Open Settings → Cloud Providers
Browse the Folders
You'll see three categories: Connected, Local Engines, and Cloud Platforms.
Pick Your Flavor
Open the Cloud Platforms folder and choose a service (like OpenAI or Anthropic). Paste your API key straight from their dashboard.
Select a Model
The app instantly talks to the provider and lists the available models right there. Choose your favorite, and the provider automatically jumps up into your Connected folder so it's always easy to find.

⚠️ Important

When using cloud providers, your conversation data leaves your device and goes to their servers. We don't sit in the middle or log your chats, but you should still review each provider's privacy policy before pasting your key.

AWS Bedrock

AWS Bedrock requires AWS credentials rather than a standard API key.
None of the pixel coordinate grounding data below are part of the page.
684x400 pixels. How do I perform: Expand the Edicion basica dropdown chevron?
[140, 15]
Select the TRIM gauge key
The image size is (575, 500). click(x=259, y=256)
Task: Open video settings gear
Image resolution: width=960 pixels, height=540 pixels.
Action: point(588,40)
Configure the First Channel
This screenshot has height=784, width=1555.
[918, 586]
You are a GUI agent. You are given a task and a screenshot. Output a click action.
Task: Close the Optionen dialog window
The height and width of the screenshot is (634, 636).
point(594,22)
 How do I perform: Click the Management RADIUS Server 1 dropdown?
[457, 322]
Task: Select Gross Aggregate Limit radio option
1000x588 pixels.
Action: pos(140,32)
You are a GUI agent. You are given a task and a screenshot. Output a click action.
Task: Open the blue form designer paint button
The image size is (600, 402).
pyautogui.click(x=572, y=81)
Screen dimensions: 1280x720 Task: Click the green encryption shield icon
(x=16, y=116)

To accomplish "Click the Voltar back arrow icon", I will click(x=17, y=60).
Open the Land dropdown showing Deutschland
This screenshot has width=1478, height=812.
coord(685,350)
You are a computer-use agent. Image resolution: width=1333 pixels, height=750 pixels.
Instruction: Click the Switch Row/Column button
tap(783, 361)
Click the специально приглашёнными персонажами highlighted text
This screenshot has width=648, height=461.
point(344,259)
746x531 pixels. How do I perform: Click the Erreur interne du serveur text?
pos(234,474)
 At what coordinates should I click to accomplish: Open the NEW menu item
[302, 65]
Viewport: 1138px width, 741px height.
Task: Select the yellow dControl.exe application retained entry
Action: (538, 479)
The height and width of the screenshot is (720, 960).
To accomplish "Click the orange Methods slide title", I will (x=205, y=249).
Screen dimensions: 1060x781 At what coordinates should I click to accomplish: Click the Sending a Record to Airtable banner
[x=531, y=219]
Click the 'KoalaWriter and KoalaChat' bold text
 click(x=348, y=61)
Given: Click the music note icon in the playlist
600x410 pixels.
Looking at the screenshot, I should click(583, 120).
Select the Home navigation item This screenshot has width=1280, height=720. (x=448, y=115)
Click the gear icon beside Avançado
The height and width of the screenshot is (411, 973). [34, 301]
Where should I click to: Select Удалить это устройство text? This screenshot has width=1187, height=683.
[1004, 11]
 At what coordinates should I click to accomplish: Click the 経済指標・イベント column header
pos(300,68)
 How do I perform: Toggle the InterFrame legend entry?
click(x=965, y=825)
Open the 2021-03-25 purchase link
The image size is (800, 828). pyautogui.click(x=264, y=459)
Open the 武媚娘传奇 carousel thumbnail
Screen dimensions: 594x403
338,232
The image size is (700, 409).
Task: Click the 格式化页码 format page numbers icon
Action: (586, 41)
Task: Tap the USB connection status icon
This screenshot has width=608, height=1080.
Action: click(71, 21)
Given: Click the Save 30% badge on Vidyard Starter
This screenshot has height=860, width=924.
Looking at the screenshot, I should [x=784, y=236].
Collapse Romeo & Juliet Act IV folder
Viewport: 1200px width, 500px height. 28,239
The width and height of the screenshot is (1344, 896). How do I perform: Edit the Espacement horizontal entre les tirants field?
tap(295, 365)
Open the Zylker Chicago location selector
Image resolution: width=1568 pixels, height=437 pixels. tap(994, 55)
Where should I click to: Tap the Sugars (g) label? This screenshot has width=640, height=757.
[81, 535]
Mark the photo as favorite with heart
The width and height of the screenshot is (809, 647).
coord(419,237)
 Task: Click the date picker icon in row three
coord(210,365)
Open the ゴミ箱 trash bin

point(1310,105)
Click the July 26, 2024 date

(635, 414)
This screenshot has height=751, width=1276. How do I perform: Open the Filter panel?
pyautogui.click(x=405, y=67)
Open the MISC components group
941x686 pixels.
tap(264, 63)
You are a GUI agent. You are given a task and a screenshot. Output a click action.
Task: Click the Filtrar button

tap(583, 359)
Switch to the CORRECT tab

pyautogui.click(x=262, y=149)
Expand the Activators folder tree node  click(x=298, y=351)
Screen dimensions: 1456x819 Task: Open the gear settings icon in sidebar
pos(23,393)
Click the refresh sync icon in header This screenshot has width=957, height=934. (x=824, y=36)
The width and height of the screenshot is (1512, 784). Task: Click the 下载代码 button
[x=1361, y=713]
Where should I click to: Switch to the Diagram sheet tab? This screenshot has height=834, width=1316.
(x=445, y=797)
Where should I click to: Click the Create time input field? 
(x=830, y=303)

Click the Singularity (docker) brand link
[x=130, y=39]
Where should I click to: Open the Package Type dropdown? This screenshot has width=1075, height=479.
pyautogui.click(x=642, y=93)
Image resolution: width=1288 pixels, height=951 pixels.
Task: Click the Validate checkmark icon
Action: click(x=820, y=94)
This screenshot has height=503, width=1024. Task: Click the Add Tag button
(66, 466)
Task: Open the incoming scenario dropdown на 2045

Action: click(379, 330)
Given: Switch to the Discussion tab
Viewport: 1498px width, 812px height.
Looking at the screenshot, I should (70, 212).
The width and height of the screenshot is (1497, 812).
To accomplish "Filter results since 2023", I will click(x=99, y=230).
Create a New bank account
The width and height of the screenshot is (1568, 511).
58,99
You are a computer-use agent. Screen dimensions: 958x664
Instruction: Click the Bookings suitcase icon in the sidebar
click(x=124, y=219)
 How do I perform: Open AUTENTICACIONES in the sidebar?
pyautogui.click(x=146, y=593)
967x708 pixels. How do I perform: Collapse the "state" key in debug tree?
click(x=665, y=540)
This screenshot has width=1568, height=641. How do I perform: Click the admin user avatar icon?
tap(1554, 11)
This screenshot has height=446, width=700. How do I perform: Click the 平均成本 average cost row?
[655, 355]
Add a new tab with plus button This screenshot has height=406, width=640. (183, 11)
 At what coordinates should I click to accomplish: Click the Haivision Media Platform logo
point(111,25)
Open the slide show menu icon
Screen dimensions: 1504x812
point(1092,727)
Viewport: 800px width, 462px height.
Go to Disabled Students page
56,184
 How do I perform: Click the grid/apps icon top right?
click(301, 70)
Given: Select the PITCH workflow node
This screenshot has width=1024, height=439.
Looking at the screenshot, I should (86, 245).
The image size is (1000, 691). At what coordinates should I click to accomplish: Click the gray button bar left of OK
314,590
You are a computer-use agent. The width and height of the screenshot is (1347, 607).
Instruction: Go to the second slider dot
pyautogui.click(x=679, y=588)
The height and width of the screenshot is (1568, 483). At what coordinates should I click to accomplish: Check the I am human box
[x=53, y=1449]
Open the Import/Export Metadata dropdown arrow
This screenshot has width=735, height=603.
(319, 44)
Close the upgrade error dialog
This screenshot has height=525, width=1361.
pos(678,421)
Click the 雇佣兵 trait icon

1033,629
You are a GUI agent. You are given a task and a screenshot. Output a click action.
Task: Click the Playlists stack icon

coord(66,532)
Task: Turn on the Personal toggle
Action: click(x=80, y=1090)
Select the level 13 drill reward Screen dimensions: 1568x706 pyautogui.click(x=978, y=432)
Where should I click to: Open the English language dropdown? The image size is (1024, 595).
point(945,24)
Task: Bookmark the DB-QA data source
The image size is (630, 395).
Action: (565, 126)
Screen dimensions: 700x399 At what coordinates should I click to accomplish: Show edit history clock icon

It's built for enterprise security.

Set your AWS Region
Enter the region where Bedrock is active (e.g. us-east-1).
Enter AWS Credentials
Tap Enter Credentials. Provide your AWS Access Key ID, Secret Access Key, and an optional session token if you're using temporary credentials.
Enter a Bedrock Model ID
Since AWS doesn't auto-list models through an easy endpoint, you'll need to manually type the Bedrock model ID (like anthropic.claude-3-sonnet-20240229-v1:0).

Qwen Portal

Alibaba's Qwen Portal is flexible and supports two ways to plug in:

API Key: The standard method if you have a traditional key.
OAuth Refresh Token: A much smoother option. Drop in your refresh token, and the app seamlessly handles getting fresh access tokens for you behind the scenes before every chat.

Select your preferred authentication mode in Settings → Cloud Providers → Qwen Portal before entering your credentials.

Switching Between Local & Cloud

You can switch between local and cloud models at any time, even within the same conversation:

Open the model picker
Cloud models appear alongside local models, clearly labeled with the provider name
Select any model to switch — the conversation context is maintained

ℹ️ Note

When you switch from a local model to a cloud model mid-conversation, your conversation history is sent to the cloud provider. Consider starting a new conversation if you have sensitive content.

Privacy Considerations

On Device AI is designed with privacy first:

Cloud is always opt-in: No data is ever sent to any server unless you explicitly configure and select a cloud provider
API keys stored in Keychain: Your credentials are stored using Apple's secure Keychain, not in UserDefaults or plain text
Direct connection: Data goes directly from your device to the provider — we don't proxy or store anything
Clear indicators: The UI clearly shows when you're using a cloud model vs. a local one

Local Servers (Ollama & LM Studio)

Ollama and LM Studio are special cases — they run AI models on your own hardware (Mac, PC, or server) rather than in the cloud. This gives you the power of larger models while maintaining privacy:

Ollama: Set the server URL (default: http://localhost:11434) in Settings
LM Studio: Set the server URL (default: http://localhost:1234) in Settings

Your data stays on your local network when using these providers. This is a great option for running larger models on a powerful Mac while chatting from your iPhone.

💡 Tip

On Device AI can also serve as a remote inference server itself (macOS). Connect your iPhone to your Mac running On Device AI for the best of both worlds.